Traveling in the 20's #2

[Visiting Ticonderoga]

It was one of those short vacation trips our family took in the shiny black Model T with the oval rear window. This trip was in the late 1920's when I was about 8 years old. Our destination was to be Ticonderoga, N.Y. in the eastern part of the state.

In addition to sights on the way to and from we mainly wanted to visit the old fort. We kids knew about its history from school lessons, and my parents had told us many times about the dramatic taking of the fort by Ethan Allen and his Green Mountain Boys in 1775. We had traveled previously in Vermont's Green Mountains and the story of those backwoods people capturing a fort from a well-trained British army was especially exciting to us.

When we arrived in the Village of Ticonderoga we first toured the pencil factory.
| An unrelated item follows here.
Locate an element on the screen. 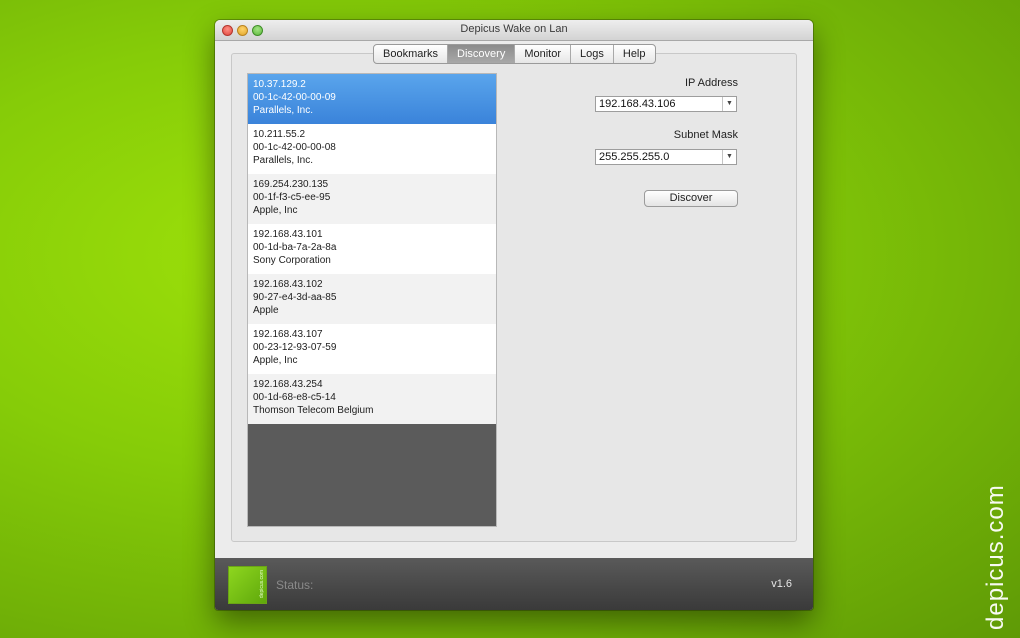  version-label: v1.6 is located at coordinates (782, 584).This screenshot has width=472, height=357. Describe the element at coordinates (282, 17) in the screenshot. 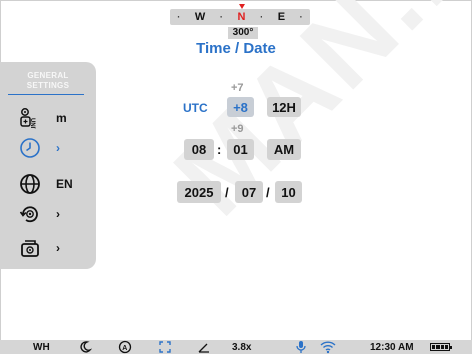

I see `compass-east: E` at that location.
I don't remember too much about the process of making pencils there, but I remember the fragrant smell of the wood, and the sample pencils we were given with the name Ticonderoga printed on them. For years after that we looked for Ticonderoga pencils for use in school and at home.

We had time the first afternoon to go through the factory and then engaged a tourist home in the village for the night for the five of us. After supper there was a long summer evening ahead of us, so we drove up to the old fort.
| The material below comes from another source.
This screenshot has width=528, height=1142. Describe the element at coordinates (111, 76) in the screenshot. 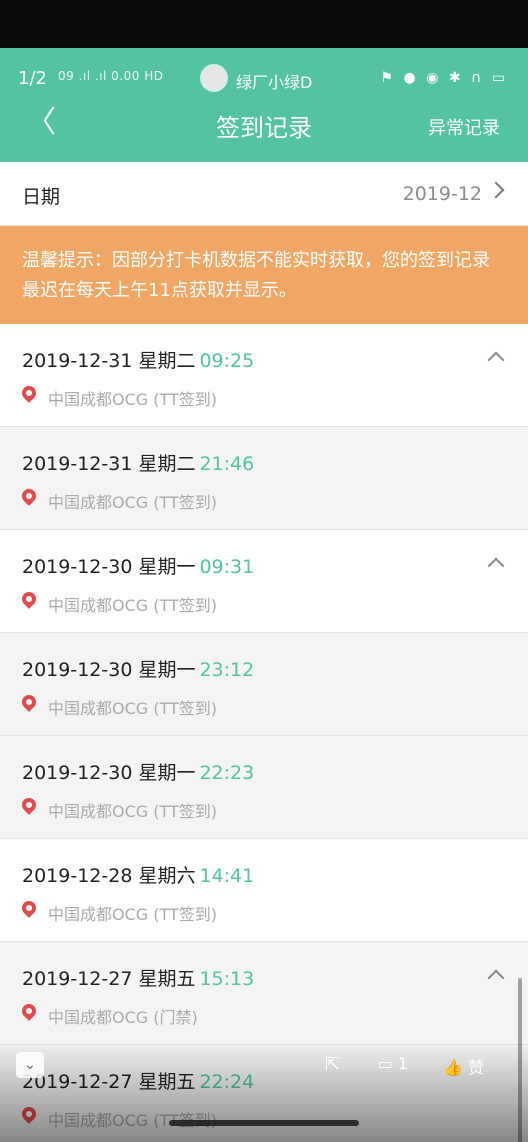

The family who owned the fort property planned to repair and reconstruct it to make it into a historical tourist attraction. They had just begun the cleanup and restoration. When we arrived, the grounds had been fenced, and a few sections of the fort rebuilt, but most of it was in its original somewhat dilapidated condition. The gate into the grounds was made of wire like the cow pasture gates of the time, and was open. A caretaker who was working nearby came over and collected fifty cents for our admission. We were his only customers.

The big old cannons were still in place behind the high, stonewalls, overlooking Lake Champlain. We sighted over them at imaginary attackers. We could hardly believe what would happen if one of those big, round, cannon balls were to hit someone or something. We ambled on through the main part of the fort, exploring every corner. It was beginning to be late and starting to get dark as we entered the underground rooms used for such things as storing the powder and ammunition, and dungeons where prisoners were held. These rooms had not been restored at all. The floors were of dirt, and strewn with rocks that had come loose and fallen from the walls and ceiling. It was dark and damp and a little spooky. We were glad we were not prisoners being held there. It was not a pleasant feeling knowing people were once kept in there.

We started back to our car at the entrance and to our dismay the gate was chained, closed and padlocked. No one was in sight.

We kids began to worry that we might be prisoners for the night. However, my father evidently had noticed a dim light showing from the second floor of a building in the center of the fort itself. Leaving my sister, Dora, and my mother, at the car, Alyce and I followed my father back into the fort proper.

We stumbled along through the darkening stone corridor, our footsteps echoing eerily from the stone walls. I got the feeling there might be British soldier ghosts lurking in the shadows. What if it was really 1775 and we were Vermonters following Ethan Allen to take the defenders by surprise!

We followed our leader toward the light and mounted the stairs to the heavy wooden door. From history I knew what our leader would say when the door opened. He would say sternly, " Surrender in the Name of the Great Jehovah and the Continental Congress!"

The door opened and the illusion faded. The caretaker in his shirtsleeves and overalls appeared wiping his chin with a napkin. Instead of demanding surrender our fearless leader said, " Sorry to interrupt your supper, sir, but we seem to be locked in." The man laughed and told about another exit, a roadway out around and in back of the fort where there was no fence.

So we weren't held prisoners in Fort Ticonderoga after all.